Conservative politicians have historically understood this and behaved accordingly. For years, Texas’s social studies curriculum mandated that slavery be taught as one of four central causes for the state’s involvement in the Civil War—alongside tariffs, states’ rights, and sectionalism. Several years ago, the Republican National Committee took aim at the Advanced Placement US History course on account of its “emphasiz[ing] negative aspects of our nation’s history while omitting or minimizing positive aspects.” Oklahoma moved to ban the class. Georgia and Colorado took similar steps, and the result was that the College Board, which administers the course, revamped the curriculum to put a renewed emphasis on American exceptionalism. It should come as no surprise, then, that only 8 percent of American high school seniors can identify slavery as the central cause of the Civil War, the practice around which every other concern in that era revolved.

Education alone cannot dispel racism, but it can help—especially if it’s education that seeks to connect the past to the present for students in meaningful, concrete ways.

Such a change in our classrooms would have an impact on our politics as well. The Democratic presidential primary, for instance, has become a contest between candidates who want structural, fundamental change in the United States and candidates who do not.
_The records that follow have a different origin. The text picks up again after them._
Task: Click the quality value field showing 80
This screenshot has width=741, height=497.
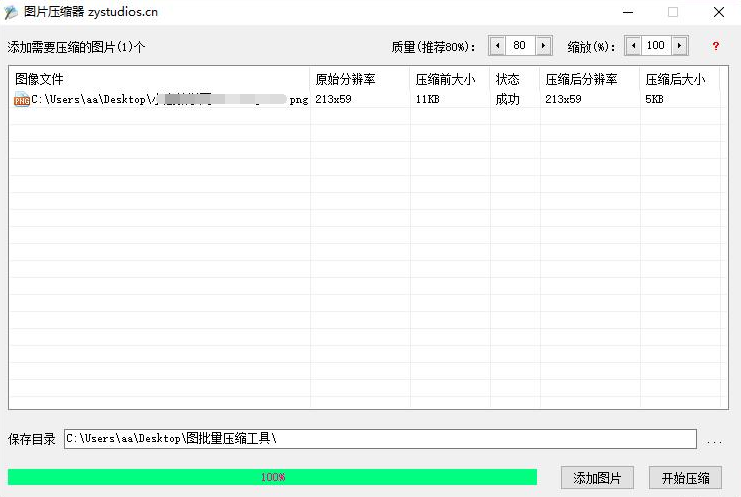Action: (520, 46)
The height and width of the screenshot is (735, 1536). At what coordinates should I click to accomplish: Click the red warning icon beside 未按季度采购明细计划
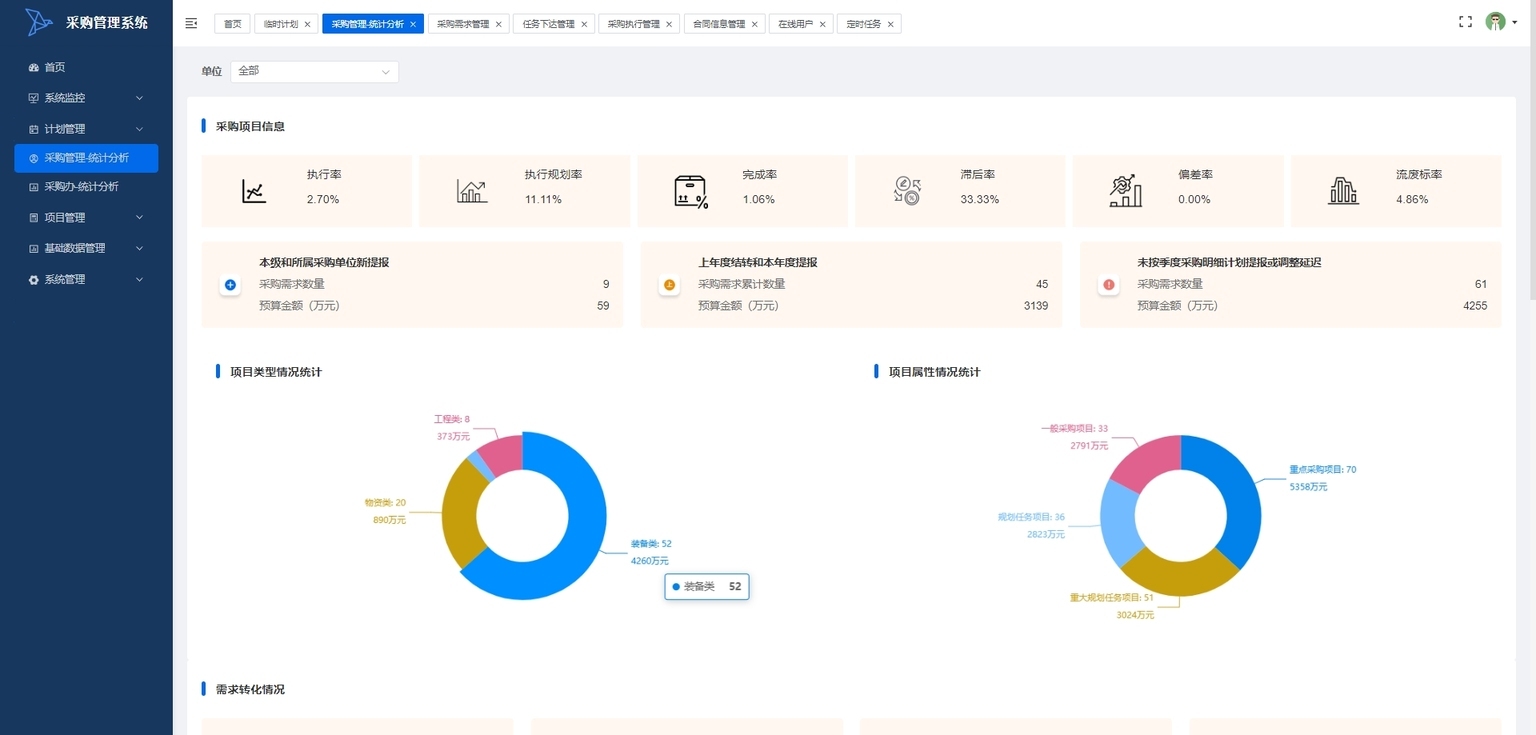pyautogui.click(x=1109, y=285)
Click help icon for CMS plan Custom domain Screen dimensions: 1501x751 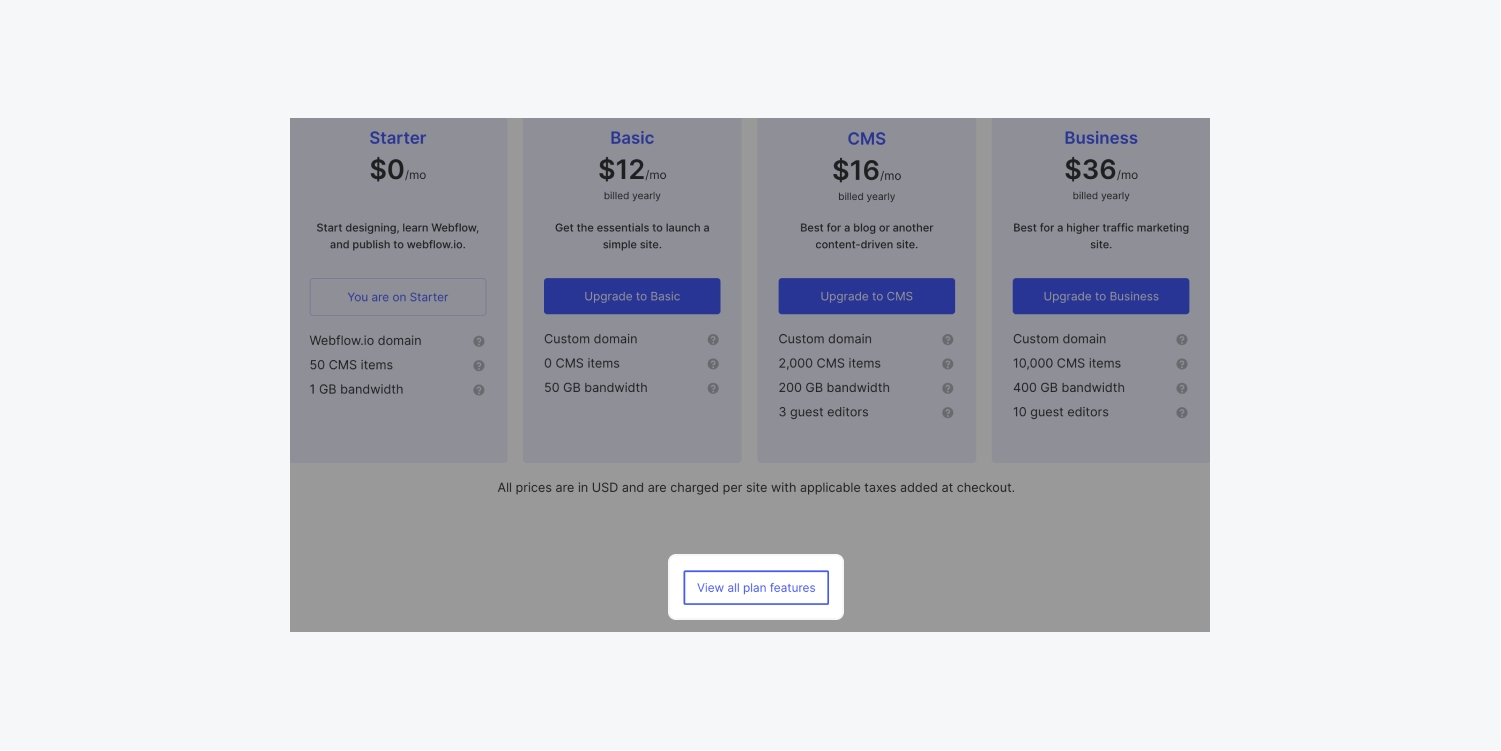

There are certainly a number of ways to make the case for structural change in America. But some of the strongest evidence that structural change is needed, that our problems go much deeper than one white nationalist president, lies in our history.

If we agree that a core function of our education system is to prepare young people to both make sense of their lives and contribute meaningfully to our democracy, an honest, unsparing presentation of that history is crucial.

The world is difficult enough to make sense of as it is. But young people want to figure it out and improve it—and we should be giving them every possible piece of relevant information with which to work.